Wednesday, 9 August 2017

Snapshot # 8 - The Savage Girl (1932)

What is it about?: An eccentric millionaire hires an intrepid jungle explorer to go to Africa to catch him some wild animals for his new zoo. While there they encounter the legend of the White Goddess – a savage girl who lives wild in the jungle.

The Call Sheet: Rochelle Hudson, Walter Byron, Harry Myers, Adolph Milar, Ted Adams and Floyd Shackleford

Behind the Camera: Directed by Harry L. Fraser, Written by Brewster Morse, Cinematography by Edward A. Kull.
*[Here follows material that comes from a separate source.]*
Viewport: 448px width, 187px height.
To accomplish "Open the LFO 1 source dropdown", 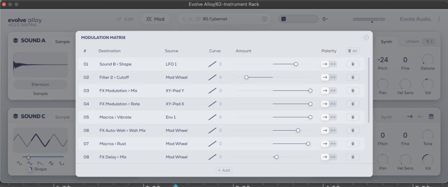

Snapshot Thoughts: I’ve seen plenty Poverty Row movies in my time, and for the most part they pass the time of day and rarely make an impression. Using faded stars and journeymen directors, they are simple tales giving simple thrills, cranked out for an audience that really only came to see the main feature. In this environment it seems that there was little need to stand out from the crowd, but against all odds The Savage Girl does just that. Made by the tiny Monarch Pictures, with a veteran cast and crew, the movie manages to be both funny and entertaining. Unfortunately the print currently circulating derives from the Commonwealth Pictures 1948 reissue and includes a lengthy disclaimer encouraging the audience to see the movie for the childish fantasy that it supposedly is. It’s as if by the late 40s such whimsical jungle adventures were considered a minor embarrassment, despite the fact that much worse examples of the genre were continuing to be churned out by even the major studios. I guess it shows that people have always thought that current movies were the best and that anything old was dated and silly.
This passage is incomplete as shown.